В одну секунду мои руки крепко прижаты к спине, ноги зажаты мускулистыми бедрами, жар его тела обволакивает мою плоть, в следующую — мне холодно.
В одно мгновение мои ягодицы сжаты из-за вторжения его стального члена, почти вошедшего в моё тело, в следующее — вся моя сверхчувствительная кожа ощущает лишь холодный воздух.
Мой разум в смятении из-за всех ощущений, которым я сопротивляюсь, моё сердце практически выскакивает из груди, а мои конечности дрожат, как осенние листья, готовые упасть с деревьев от небольшого порыва ветра.
Я одна.
В темноте.
Я слышу приглушенные проклятия из-за двери спальни. Люк прокричал предупреждение, что прибыл мой отец.
Я застываю от рёва, выпущенного Коулом, прежде чем он убрал свой толстый член от моего напряженного колечка мышц и с возмущением покинул комнату, выключая весь свет на своём пути и оставляя меня дрожать от холода во тьме.

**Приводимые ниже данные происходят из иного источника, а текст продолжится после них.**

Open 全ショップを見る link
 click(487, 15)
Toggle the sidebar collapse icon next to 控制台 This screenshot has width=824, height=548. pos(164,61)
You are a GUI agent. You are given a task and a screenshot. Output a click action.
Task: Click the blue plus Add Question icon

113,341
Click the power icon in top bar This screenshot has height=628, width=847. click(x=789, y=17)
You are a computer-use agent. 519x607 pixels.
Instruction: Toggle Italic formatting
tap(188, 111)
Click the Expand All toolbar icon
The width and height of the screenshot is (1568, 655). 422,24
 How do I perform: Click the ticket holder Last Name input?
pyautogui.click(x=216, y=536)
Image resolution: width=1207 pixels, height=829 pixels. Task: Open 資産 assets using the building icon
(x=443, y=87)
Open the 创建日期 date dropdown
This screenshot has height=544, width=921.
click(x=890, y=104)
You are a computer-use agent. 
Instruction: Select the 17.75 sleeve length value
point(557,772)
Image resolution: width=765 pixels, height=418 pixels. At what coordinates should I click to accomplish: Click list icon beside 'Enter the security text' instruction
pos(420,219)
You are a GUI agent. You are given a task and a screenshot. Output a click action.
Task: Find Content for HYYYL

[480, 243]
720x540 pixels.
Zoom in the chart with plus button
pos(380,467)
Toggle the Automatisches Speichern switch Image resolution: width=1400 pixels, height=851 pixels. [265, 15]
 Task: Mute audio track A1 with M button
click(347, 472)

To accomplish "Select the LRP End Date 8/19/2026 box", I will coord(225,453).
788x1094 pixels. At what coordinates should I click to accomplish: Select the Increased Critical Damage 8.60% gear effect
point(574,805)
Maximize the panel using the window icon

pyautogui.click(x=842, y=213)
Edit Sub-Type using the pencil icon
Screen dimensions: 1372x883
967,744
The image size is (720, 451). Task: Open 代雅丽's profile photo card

Не услышав ни слова предупреждения или угрозы о возвращении, я остаюсь только в тишине и окружении черной ночи.
В течение долгих минут я лежу, жду и прислушиваюсь, ожидая вызова на показ свидетельства нашей брачной ночи. Чтобы представить доказательство моего совращения, для того, чтобы показать моему отцу-деспоту, что его воли подчинились: его желание выполнено и его даром основательно воспользовались. Но никто так и не пришел.
Я лежу, пока хаотичные мысли крутятся в моей голове, подобно мыльной пене после мытья грязной посуды, убегающей вниз по сливу. Я не могу сформулировать план, у меня нет возможности сбежать и в течение краткой, блаженной секунды, я позволяю себе сдаться. Принять всё, что ни уготовано мне, какие бы ужасы не принесло будущие, в борьбе нет никакого смысла.
Покой сопровождает это принятие. Сладкий, небесный покой.
***
Сознание возвращается медленно.
Моя реальность тихо проникает в затуманенный сном разум.
Моё свернутое калачиком тело раскинулось на свежих простынях. Мои мысли вялые, как и мои растянутые мышцы. Я резко тянусь, прежде чем удовлетворенно опускаюсь, как кошка, потягивающая своё тело в солнечном свете открытого окна.
Моргаю, открывая глаза, взгляд ловит широко распахнутые тяжелые шторы, позволяющее жгучему утреннему солнечному свету заливать до этого тёмную комнату.
Белые простыни опутывают меня, мои руки обвиты мягкостью шелка, а под головой мягкая подушка.
Даже при ярком свете тишина окружает меня, но я знаю, что он здесь, я чувствую его присутствие так же, как чувствую теплоту солнца.
— Папочка шлет тебе свой привет.
Я резко подскакиваю вертикально от пронзительного звука его голоса, глубокого, властного, но резко ломающего тишину и жалящего мои уши. Я разрываюсь между желанием закрыть их руками или спрятать обнаженное тело под простыней.
Мои все еще сонные глаза встречают его пристальный взгляд, пока он сидит и наблюдает за мной из того самого кресла, которое являлось его троном вчера ночью. Его локти опираются на бедра, тело наклонено вперед, а его глаза оценивают моё лицо.
— Мой отец здесь? — мой голос першит как ото сна, так и от криков, которые он вызвал у меня раньше, прежде чем нас потревожили вчерашней ночью. Я мягко прочищаю своё горло, в то время как отодвигаюсь дальше вверх по кровати до тех пор, пока моя спина не натыкается на изголовье.